I found 268 plaintext secrets in my AI stack
Six weeks ago a security audit told me I had 268 plaintext secrets scattered across my AI agent platform. This week I closed out the migration that fixed it. Here is what I learned about credentials, AI agents, and the gap between what we build and what we secure.

Key takeaway
- AI (Artificial Intelligence) agent platforms accumulate secrets faster than anyone admits. A modest setup with 25 specialised agents ended up with 71 distinct credentials across vendor APIs, bot tokens, OAuth secrets, and platform tokens. None of this is unusual.
- The right architecture treats every secret value as something the human handles personally, with the AI agent as a coordinator and verifier rather than a value-handler. Drawing that bright line is more important than any specific tool choice.
- The migration took longer than expected because security work always does. A six-phase plan stretched into seven phases, three transcript leak incidents informed three rules, and the runbook is now longer than the original plan.
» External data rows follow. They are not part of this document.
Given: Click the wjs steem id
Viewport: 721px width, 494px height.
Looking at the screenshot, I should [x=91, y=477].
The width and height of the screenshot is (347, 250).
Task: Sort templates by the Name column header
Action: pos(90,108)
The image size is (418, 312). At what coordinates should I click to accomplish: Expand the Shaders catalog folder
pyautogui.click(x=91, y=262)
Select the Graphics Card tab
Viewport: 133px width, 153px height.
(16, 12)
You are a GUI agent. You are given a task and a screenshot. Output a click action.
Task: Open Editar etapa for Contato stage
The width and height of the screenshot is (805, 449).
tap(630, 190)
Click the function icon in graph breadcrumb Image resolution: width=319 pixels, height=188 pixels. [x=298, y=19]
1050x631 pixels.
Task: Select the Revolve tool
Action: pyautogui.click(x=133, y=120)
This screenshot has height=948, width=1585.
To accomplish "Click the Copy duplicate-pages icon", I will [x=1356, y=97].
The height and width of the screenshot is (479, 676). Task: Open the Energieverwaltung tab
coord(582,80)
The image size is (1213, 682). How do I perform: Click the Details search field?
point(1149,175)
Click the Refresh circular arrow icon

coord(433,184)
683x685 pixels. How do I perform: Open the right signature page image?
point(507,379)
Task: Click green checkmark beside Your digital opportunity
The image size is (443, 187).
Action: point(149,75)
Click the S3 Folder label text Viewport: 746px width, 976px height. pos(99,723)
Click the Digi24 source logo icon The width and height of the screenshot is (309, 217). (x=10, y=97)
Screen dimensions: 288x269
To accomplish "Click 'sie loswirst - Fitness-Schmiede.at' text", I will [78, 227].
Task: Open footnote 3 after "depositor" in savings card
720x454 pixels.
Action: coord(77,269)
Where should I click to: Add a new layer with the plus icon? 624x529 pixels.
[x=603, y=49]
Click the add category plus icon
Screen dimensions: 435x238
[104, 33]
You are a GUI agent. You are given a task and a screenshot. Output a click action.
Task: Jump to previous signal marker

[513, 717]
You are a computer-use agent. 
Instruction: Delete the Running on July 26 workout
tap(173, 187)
Every minute was worth it.
Six weeks ago an automated security audit told me my AI agent platform had 268 plaintext secrets scattered across configuration files, agent workspace directories, and .env files on the virtual machine that runs everything. API (Application Programming Interface) keys, bot tokens, OAuth (Open Authorisation) client secrets , all sitting on disk, readable by every agent and every script that wandered through the workspace.
Two days ago I committed the closing artefacts of the migration that fixed it. A 71-secret manifest, two operational skills, a manual fallback runbook, an as-built architecture document, and a leak ledger that tracked every accidental disclosure I made along the way. Three of them. I will get to that.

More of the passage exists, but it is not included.